* BEGIN Page text *

The Hidden Geometry of Numbers: When Feynman Diagrams Meet Tropical Curves

The Hidden Geometry of Numbers: When Feynman Diagrams Meet Tropical Curves

26 Apr 2026, Yanjiang

Feynman diagrams and tropical curves reveal the hidden geometric foundations of multiple zeta values.

Numbers have secrets. Not the kind that yield to a moment’s reflection, but the kind that require entire new branches of mathematics to uncover. Consider the humble zeta function — that infinite sum of reciprocals that Euler first studied in the 18th century. Its values at even integers, like π²/6, have been known for centuries. But its values at odd integers? Those remain stubbornly mysterious. And then there are the multiple zeta values — sums over several indices — which have quietly become ubiquitous across modern mathematics and theoretical physics.

A new preprint (arXiv:2604.22735) from Francis Brown at All Souls College, Oxford, offers a fresh perspective on these enigmatic numbers. Brown proposes nothing less than a new geometric foundation for understanding them — one that draws unexpected connections between quantum field theory, tropical geometry, and the reduction theory of quadratic forms.

Think of it like an investment portfolio. The standard approach to multiple zeta values — the safe, well-understood bets — represents them as iterated integrals on the Riemann sphere with three punctures. These are what Brown calls the “linear geometry” of multiple zeta values: the denominators of the integrands factor completely into linear terms. It is clean, elegant, and has served mathematicians well for decades.

But there is another, far more interesting portfolio: the high-risk, high-reward “big swings.” These are the integral representations where matrix determinants appear in the denominator of the integrand. Brown calls this the “non-linear geometry” of multiple zeta values, and it is the true subject of his lectures.

The Shape of a Number

Why should anyone care about the geometry of a number? The answer lies in what geometry reveals. Just as a successful career can rest on finding colleagues with the right skills who can be trusted, a successful mathematical framework rests on finding the right structure to reveal hidden relationships.

Multiple zeta values appear in contexts as diverse as the computation of Feynman integrals in quantum electrodynamics — the theory of light and matter — and the study of moduli spaces of algebraic curves. They are the mathematical glue that binds particle physics to pure mathematics. But the standard “linear” representation, while powerful, obscures certain deep connections.

* END Page text *

> **Direction A**
In the records, return every line starting at the one containing "This screenshot has height=724, width=845." and ending after the one containing "I will coord(838,28).", both included.
> **Direction B**
Take the article on the geometry of multiple zeta values further, picking up after its last sentence.
The article and the records have no connection to each other.

* BEGIN The records *

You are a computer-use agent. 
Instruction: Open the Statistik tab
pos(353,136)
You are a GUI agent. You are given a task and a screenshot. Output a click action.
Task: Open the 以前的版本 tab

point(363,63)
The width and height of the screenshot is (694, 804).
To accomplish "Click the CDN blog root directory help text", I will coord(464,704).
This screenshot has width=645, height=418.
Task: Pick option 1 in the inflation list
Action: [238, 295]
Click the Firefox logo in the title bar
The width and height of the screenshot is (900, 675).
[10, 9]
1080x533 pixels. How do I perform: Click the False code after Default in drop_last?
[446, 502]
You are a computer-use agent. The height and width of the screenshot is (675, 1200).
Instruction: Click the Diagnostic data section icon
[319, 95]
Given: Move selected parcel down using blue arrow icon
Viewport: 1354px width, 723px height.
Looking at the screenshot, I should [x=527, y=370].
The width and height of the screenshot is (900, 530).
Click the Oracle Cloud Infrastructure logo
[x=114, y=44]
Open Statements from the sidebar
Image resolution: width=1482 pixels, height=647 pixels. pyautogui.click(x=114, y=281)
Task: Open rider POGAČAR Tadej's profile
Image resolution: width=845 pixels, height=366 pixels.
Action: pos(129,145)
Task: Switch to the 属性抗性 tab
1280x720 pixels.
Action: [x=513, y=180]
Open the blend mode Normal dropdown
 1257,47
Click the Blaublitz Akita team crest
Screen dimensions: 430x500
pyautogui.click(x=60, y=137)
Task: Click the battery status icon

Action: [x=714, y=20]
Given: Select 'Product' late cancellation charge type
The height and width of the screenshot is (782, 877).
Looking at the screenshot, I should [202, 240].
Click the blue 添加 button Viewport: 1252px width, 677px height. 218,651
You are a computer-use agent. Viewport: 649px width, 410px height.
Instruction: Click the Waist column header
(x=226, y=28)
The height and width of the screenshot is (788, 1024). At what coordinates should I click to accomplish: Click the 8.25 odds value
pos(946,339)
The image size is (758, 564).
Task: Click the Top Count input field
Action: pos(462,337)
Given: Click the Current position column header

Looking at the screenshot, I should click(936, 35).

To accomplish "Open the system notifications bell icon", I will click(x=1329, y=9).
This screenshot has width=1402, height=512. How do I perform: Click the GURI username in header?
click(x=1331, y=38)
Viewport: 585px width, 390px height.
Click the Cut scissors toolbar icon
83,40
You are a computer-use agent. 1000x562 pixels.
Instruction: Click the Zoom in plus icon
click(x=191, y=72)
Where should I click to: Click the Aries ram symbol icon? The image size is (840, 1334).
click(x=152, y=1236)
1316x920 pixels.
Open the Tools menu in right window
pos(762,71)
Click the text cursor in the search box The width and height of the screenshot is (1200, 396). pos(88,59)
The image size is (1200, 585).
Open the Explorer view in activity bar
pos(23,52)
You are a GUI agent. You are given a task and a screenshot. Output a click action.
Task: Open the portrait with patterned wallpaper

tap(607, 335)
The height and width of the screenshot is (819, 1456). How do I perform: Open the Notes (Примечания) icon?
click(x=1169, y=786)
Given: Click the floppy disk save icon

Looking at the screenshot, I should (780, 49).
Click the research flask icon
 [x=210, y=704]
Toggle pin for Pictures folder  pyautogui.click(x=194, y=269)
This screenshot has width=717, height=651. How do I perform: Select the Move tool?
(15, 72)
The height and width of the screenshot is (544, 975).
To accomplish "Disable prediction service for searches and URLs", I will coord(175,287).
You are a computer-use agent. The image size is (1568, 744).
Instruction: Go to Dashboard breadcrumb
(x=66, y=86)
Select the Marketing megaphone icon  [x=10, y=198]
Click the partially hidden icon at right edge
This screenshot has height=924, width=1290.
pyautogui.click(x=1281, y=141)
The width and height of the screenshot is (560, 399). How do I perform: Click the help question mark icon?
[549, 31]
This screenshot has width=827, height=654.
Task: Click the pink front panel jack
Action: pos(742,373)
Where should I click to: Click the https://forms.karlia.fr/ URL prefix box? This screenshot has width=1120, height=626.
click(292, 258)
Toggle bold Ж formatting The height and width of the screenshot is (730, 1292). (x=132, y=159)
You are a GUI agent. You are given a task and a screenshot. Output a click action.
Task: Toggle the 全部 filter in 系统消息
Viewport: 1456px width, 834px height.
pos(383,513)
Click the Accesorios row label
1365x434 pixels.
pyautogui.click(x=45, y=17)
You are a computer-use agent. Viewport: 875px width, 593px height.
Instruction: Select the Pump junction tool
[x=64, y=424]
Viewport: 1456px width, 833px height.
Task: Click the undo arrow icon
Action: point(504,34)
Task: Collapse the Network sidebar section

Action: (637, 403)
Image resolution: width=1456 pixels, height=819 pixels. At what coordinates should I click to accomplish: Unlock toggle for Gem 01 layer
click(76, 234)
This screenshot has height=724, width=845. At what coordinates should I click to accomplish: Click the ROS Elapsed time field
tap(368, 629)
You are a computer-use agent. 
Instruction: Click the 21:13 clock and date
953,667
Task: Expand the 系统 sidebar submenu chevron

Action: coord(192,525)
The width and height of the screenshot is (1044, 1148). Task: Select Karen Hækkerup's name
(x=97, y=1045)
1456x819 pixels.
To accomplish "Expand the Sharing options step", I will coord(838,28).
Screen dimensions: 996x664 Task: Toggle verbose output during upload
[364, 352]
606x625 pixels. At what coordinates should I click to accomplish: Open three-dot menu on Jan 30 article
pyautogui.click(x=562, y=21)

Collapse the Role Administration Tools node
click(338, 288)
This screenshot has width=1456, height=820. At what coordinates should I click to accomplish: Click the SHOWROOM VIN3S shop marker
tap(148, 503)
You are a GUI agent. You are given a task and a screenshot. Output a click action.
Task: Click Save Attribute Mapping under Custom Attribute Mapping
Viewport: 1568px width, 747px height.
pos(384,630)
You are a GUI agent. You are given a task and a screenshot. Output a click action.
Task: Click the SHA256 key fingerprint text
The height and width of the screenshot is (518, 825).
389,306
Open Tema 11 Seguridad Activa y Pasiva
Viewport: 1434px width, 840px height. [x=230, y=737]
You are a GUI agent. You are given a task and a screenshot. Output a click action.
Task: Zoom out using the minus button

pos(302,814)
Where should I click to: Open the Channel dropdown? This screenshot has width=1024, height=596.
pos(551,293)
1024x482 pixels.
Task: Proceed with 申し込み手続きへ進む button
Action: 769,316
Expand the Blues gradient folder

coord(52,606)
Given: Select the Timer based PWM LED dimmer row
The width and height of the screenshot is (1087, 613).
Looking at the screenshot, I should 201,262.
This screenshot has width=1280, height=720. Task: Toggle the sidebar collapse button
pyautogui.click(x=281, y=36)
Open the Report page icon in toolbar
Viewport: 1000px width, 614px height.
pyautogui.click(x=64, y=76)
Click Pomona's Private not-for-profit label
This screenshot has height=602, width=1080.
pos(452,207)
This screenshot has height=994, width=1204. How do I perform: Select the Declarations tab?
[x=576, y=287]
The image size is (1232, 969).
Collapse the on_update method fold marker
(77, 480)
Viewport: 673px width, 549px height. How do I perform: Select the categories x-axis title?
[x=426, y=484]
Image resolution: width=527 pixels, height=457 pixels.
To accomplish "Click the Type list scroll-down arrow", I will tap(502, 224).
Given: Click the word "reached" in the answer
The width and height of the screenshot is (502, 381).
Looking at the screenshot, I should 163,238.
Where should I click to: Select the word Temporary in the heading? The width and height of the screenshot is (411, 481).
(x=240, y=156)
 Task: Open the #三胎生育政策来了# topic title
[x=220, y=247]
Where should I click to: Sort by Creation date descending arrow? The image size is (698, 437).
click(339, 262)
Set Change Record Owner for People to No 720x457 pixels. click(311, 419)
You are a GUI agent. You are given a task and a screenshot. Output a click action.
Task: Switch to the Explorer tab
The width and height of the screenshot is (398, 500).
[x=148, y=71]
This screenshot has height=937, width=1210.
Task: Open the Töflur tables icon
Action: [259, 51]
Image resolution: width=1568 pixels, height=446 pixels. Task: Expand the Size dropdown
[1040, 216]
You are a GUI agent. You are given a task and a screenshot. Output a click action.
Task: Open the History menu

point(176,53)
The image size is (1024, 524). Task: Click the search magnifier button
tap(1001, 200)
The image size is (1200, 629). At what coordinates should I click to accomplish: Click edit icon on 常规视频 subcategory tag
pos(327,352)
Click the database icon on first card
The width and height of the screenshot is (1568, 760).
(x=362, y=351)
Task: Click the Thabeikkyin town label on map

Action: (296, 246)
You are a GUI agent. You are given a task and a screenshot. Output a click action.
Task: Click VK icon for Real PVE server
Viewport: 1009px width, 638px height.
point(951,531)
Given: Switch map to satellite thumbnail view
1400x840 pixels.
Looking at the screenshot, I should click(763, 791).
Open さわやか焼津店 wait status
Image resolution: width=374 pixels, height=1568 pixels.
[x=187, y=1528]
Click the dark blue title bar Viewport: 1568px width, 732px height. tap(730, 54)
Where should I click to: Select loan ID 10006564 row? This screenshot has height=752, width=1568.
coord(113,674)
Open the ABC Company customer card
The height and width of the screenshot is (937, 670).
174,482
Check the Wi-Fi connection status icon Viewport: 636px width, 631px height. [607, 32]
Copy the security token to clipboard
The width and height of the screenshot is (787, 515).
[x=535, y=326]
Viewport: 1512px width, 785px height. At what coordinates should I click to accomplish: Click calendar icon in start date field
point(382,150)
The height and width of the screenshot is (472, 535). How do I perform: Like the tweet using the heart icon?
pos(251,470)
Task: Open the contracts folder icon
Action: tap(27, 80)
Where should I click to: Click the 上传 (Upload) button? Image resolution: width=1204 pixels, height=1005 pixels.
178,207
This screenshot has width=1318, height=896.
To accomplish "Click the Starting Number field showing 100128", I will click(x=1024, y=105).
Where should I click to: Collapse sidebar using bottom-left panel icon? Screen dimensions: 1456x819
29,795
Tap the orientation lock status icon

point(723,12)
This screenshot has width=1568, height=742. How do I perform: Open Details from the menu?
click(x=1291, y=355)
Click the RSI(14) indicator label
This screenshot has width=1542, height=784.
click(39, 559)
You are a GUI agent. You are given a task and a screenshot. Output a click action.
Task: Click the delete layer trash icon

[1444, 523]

* END The records *

> **Exercise result A**
This screenshot has height=724, width=845. At what coordinates should I click to accomplish: Click the ROS Elapsed time field
tap(368, 629)
You are a computer-use agent. 
Instruction: Click the 21:13 clock and date
953,667
Task: Expand the 系统 sidebar submenu chevron

Action: coord(192,525)
The width and height of the screenshot is (1044, 1148). Task: Select Karen Hækkerup's name
(x=97, y=1045)
1456x819 pixels.
To accomplish "Expand the Sharing options step", I will coord(838,28).

> **Exercise result B**
Consider a Feynman diagram representing two electrons exchanging a photon. At lowest order, the calculation is straightforward. But add a second loop — a higher-order quantum correction — and the integrals become vastly more complex. The denominators of these integrals are not simple linear factors; they are determinants of matrices whose entries encode the topology of the diagram.

This is where Brown’s non-linear geometry enters the picture. He proposes that these determinantal representations are not merely computational conveniences but reflect a deeper geometric truth about the numbers themselves.

Tropical Geometry: The Scaffolding

To make this concrete, Brown introduces tropical geometry — a field that might sound exotic but is remarkably intuitive at its core. Imagine trying to understand the shape of a mountain range by studying only its contour lines. Tropical geometry does something similar for algebraic varieties: it replaces complex algebraic equations with piecewise-linear combinatorial structures, much like a topographical map simplifies a three-dimensional landscape into two-dimensional contours.

The moduli spaces of tropical curves — the “shape spaces” of these simplified geometric objects — turn out to be intimately connected to the non-linear geometry of multiple zeta values. It is as if the numbers themselves are casting shadows onto a simpler, combinatorial world, and those shadows reveal structures invisible in the original.

The general linear group of integer matrices — the set of all invertible matrices with integer entries — provides the language for describing how these structures transform. And the reduction theory of quadratic forms — a classical subject dating back to Gauss — tells us how to find the “simplest” representatives of each equivalence class.

Brown weaves these threads together into a single, coherent framework. The result is not a finished theory but a research program — a set of open questions and conjectures that point toward a unified geometric understanding of multiple zeta values.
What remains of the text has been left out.